Monte Carlo Tree Search (MCTS)
Monte Carlo Tree Search (MCTS) is an algorithm used in the field of computer science and artificial intelligence for making optimal decisions in a given domain by performing random simulations of possible outcomes. It is particularly well-suited for games and problems with a large branching factor where traditional search strategies are impractical. MCTS combines the generality of random sampling with the precision of tree search.
The process involves four main steps: selection (choosing which node to explore next based on a strategy), expansion (adding one or more child nodes to the tree), simulation (playing out a random playout from the node), and backpropagation (updating the nodes with the results of the simulation). Over time, the algorithm builds a search tree and uses the accumulated results to make the most informed decision at each step.

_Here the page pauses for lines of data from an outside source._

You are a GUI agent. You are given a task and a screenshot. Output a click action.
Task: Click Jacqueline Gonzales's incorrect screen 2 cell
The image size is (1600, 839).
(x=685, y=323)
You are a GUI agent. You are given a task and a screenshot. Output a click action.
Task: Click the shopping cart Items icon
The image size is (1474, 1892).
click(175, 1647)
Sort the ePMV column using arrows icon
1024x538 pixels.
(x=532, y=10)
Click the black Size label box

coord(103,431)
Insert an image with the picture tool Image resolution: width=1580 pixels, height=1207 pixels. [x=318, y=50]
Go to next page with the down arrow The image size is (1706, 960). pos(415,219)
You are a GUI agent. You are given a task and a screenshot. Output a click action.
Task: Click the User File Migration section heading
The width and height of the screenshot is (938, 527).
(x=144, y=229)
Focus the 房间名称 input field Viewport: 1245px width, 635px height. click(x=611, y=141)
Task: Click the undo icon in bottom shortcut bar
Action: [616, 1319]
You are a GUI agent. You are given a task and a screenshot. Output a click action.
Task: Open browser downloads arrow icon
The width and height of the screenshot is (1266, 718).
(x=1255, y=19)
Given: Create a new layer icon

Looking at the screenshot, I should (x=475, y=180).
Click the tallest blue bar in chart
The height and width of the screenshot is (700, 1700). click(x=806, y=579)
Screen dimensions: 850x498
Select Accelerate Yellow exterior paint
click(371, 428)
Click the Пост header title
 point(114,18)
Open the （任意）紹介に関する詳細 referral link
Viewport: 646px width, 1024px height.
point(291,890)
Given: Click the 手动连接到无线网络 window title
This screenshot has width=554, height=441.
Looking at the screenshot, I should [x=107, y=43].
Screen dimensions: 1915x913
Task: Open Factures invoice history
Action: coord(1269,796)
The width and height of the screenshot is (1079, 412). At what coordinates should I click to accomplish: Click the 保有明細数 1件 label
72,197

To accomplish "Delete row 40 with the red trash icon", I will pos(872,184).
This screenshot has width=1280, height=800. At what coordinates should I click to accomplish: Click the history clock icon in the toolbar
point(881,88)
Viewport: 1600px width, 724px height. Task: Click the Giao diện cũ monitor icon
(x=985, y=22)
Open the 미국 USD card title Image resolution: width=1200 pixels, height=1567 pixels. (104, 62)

MCTS has been famously used in board game AI, such as in Google DeepMind's AlphaGo, which defeated world champion Go players. In Go, the vast number of possible moves makes exhaustive search impractical, so MCTS is used to efficiently explore the most promising moves through simulation. The algorithm evaluates potential moves by simulating random games (or playouts) from each move and using the results of these simulations to estimate the move's value.
Over many iterations, the algorithm converges on the most promising moves, guiding the AI's decision-making in the game. Another application is in robotics, where MCTS can be used for real-time planning and decision-making in uncertain environments, allowing robots to adapt their strategies based on the outcomes of simulated actions.